TRY IT: The data must be returned in full and exactly as given.

Content starts

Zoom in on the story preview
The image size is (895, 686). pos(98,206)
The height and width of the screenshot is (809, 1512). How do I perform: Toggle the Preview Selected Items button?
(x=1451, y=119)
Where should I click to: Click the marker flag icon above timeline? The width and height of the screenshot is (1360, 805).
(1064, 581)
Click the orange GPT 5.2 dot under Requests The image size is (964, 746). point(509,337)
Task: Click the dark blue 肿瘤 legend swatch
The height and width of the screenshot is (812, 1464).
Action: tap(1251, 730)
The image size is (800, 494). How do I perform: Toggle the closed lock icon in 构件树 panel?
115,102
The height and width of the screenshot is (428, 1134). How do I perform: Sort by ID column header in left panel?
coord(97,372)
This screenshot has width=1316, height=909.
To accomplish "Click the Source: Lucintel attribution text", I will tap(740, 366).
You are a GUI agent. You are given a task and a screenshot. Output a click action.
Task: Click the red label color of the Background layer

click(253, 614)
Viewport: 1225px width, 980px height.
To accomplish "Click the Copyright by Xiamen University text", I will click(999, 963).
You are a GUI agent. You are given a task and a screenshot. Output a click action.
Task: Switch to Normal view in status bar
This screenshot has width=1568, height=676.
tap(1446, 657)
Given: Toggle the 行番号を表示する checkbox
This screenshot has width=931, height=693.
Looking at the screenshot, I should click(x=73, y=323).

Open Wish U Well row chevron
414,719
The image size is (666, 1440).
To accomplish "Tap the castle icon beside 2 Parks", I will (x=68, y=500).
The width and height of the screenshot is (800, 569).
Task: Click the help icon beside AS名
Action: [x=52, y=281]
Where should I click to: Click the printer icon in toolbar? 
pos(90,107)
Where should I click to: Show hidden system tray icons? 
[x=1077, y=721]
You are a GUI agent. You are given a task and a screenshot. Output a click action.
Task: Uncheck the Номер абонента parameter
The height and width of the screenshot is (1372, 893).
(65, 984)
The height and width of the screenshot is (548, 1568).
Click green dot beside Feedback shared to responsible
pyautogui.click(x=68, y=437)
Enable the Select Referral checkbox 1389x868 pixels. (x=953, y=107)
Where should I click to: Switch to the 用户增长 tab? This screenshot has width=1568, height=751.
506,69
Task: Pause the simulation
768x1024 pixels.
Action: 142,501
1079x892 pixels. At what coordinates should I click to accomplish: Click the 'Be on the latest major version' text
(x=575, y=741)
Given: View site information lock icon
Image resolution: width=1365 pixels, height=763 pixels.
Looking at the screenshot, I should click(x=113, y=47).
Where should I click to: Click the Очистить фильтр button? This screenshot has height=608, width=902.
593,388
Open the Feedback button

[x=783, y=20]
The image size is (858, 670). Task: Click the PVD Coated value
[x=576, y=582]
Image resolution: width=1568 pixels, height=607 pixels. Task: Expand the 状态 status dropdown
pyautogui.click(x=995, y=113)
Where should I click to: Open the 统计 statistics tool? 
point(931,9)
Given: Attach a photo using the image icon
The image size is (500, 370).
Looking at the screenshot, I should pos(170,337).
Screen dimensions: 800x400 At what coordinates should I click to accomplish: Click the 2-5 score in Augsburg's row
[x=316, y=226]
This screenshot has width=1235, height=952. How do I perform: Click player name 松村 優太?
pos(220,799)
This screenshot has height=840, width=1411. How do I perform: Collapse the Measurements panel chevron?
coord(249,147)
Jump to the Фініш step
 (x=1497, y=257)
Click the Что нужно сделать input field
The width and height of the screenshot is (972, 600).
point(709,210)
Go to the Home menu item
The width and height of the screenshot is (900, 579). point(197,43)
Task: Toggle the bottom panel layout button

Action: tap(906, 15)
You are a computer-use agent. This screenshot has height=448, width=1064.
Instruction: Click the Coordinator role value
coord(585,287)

Content ends

EXERCISE OUTPUT:
Zoom in on the story preview
The image size is (895, 686). pos(98,206)
The height and width of the screenshot is (809, 1512). How do I perform: Toggle the Preview Selected Items button?
(x=1451, y=119)
Where should I click to: Click the marker flag icon above timeline? The width and height of the screenshot is (1360, 805).
(1064, 581)
Click the orange GPT 5.2 dot under Requests The image size is (964, 746). point(509,337)
Task: Click the dark blue 肿瘤 legend swatch
The height and width of the screenshot is (812, 1464).
Action: tap(1251, 730)
The image size is (800, 494). How do I perform: Toggle the closed lock icon in 构件树 panel?
115,102
The height and width of the screenshot is (428, 1134). How do I perform: Sort by ID column header in left panel?
coord(97,372)
This screenshot has width=1316, height=909.
To accomplish "Click the Source: Lucintel attribution text", I will tap(740, 366).
You are a GUI agent. You are given a task and a screenshot. Output a click action.
Task: Click the red label color of the Background layer

click(253, 614)
Viewport: 1225px width, 980px height.
To accomplish "Click the Copyright by Xiamen University text", I will click(999, 963).
You are a GUI agent. You are given a task and a screenshot. Output a click action.
Task: Switch to Normal view in status bar
This screenshot has width=1568, height=676.
tap(1446, 657)
Given: Toggle the 行番号を表示する checkbox
This screenshot has width=931, height=693.
Looking at the screenshot, I should click(x=73, y=323).

Open Wish U Well row chevron
414,719
The image size is (666, 1440).
To accomplish "Tap the castle icon beside 2 Parks", I will (x=68, y=500).
The width and height of the screenshot is (800, 569).
Task: Click the help icon beside AS名
Action: [x=52, y=281]
Where should I click to: Click the printer icon in toolbar? 
pos(90,107)
Where should I click to: Show hidden system tray icons? 
[x=1077, y=721]
You are a GUI agent. You are given a task and a screenshot. Output a click action.
Task: Uncheck the Номер абонента parameter
The height and width of the screenshot is (1372, 893).
(65, 984)
The height and width of the screenshot is (548, 1568).
Click green dot beside Feedback shared to responsible
pyautogui.click(x=68, y=437)
Enable the Select Referral checkbox 1389x868 pixels. (x=953, y=107)
Where should I click to: Switch to the 用户增长 tab? This screenshot has width=1568, height=751.
506,69
Task: Pause the simulation
768x1024 pixels.
Action: 142,501
1079x892 pixels. At what coordinates should I click to accomplish: Click the 'Be on the latest major version' text
(x=575, y=741)
Given: View site information lock icon
Image resolution: width=1365 pixels, height=763 pixels.
Looking at the screenshot, I should click(x=113, y=47).
Where should I click to: Click the Очистить фильтр button? This screenshot has height=608, width=902.
593,388
Open the Feedback button

[x=783, y=20]
The image size is (858, 670). Task: Click the PVD Coated value
[x=576, y=582]
Image resolution: width=1568 pixels, height=607 pixels. Task: Expand the 状态 status dropdown
pyautogui.click(x=995, y=113)
Where should I click to: Open the 统计 statistics tool? 
point(931,9)
Given: Attach a photo using the image icon
The image size is (500, 370).
Looking at the screenshot, I should pos(170,337).
Screen dimensions: 800x400 At what coordinates should I click to accomplish: Click the 2-5 score in Augsburg's row
[x=316, y=226]
This screenshot has width=1235, height=952. How do I perform: Click player name 松村 優太?
pos(220,799)
This screenshot has height=840, width=1411. How do I perform: Collapse the Measurements panel chevron?
coord(249,147)
Jump to the Фініш step
 (x=1497, y=257)
Click the Что нужно сделать input field
The width and height of the screenshot is (972, 600).
point(709,210)
Go to the Home menu item
The width and height of the screenshot is (900, 579). point(197,43)
Task: Toggle the bottom panel layout button

Action: tap(906, 15)
You are a computer-use agent. This screenshot has height=448, width=1064.
Instruction: Click the Coordinator role value
coord(585,287)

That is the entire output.